_ASSIGNMENT_: What you return must be exactly the lines running from the one with "How do I perform: Open" to the end of the data below, inclusive, and nothing more.

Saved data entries
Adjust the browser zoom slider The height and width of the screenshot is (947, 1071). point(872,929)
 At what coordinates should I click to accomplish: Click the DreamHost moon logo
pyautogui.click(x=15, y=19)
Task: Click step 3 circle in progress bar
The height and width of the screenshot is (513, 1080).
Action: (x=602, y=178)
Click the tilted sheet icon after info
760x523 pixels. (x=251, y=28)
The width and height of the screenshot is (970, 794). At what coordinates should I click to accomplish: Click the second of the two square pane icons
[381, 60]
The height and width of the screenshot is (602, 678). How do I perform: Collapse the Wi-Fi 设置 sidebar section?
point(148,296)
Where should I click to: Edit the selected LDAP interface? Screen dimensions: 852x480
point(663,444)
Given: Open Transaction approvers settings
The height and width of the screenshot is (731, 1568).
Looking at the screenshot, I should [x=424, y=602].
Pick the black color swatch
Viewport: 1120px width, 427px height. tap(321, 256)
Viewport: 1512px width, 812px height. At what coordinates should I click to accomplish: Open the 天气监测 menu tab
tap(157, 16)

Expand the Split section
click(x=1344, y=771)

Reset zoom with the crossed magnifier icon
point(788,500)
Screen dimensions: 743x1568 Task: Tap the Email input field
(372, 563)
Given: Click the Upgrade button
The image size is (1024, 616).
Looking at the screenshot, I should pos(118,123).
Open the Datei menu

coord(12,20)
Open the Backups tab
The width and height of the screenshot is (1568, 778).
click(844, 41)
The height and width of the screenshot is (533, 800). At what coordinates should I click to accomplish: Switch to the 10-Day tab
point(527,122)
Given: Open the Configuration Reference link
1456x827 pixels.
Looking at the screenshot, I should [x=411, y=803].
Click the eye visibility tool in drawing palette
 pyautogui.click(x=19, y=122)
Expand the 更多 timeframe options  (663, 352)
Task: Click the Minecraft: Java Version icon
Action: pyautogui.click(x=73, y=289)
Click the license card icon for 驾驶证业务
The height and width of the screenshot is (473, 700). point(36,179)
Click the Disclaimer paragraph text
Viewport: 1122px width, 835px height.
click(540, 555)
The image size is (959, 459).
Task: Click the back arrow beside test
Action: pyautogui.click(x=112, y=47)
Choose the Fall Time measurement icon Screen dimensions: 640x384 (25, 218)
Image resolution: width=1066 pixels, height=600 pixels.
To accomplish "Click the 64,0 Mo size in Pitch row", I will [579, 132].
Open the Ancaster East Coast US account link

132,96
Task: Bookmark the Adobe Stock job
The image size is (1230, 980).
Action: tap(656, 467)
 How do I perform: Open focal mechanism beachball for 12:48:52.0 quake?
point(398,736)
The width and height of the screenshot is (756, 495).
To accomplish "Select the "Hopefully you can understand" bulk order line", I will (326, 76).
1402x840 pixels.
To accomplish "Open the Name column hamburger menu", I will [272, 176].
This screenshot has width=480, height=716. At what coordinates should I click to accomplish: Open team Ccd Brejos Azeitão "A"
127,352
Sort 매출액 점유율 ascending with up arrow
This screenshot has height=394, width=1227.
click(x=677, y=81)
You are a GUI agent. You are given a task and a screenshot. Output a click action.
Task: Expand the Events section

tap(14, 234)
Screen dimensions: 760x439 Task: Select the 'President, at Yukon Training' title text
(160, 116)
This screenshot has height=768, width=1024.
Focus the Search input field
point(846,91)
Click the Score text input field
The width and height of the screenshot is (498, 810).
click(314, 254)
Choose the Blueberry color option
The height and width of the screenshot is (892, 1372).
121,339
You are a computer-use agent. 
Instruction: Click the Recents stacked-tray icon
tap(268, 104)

_TASK RESULT_:
 How do I perform: Open focal mechanism beachball for 12:48:52.0 quake?
point(398,736)
The width and height of the screenshot is (756, 495).
To accomplish "Select the "Hopefully you can understand" bulk order line", I will (326, 76).
1402x840 pixels.
To accomplish "Open the Name column hamburger menu", I will [272, 176].
This screenshot has width=480, height=716. At what coordinates should I click to accomplish: Open team Ccd Brejos Azeitão "A"
127,352
Sort 매출액 점유율 ascending with up arrow
This screenshot has height=394, width=1227.
click(x=677, y=81)
You are a GUI agent. You are given a task and a screenshot. Output a click action.
Task: Expand the Events section

tap(14, 234)
Screen dimensions: 760x439 Task: Select the 'President, at Yukon Training' title text
(160, 116)
This screenshot has height=768, width=1024.
Focus the Search input field
point(846,91)
Click the Score text input field
The width and height of the screenshot is (498, 810).
click(314, 254)
Choose the Blueberry color option
The height and width of the screenshot is (892, 1372).
121,339
You are a computer-use agent. 
Instruction: Click the Recents stacked-tray icon
tap(268, 104)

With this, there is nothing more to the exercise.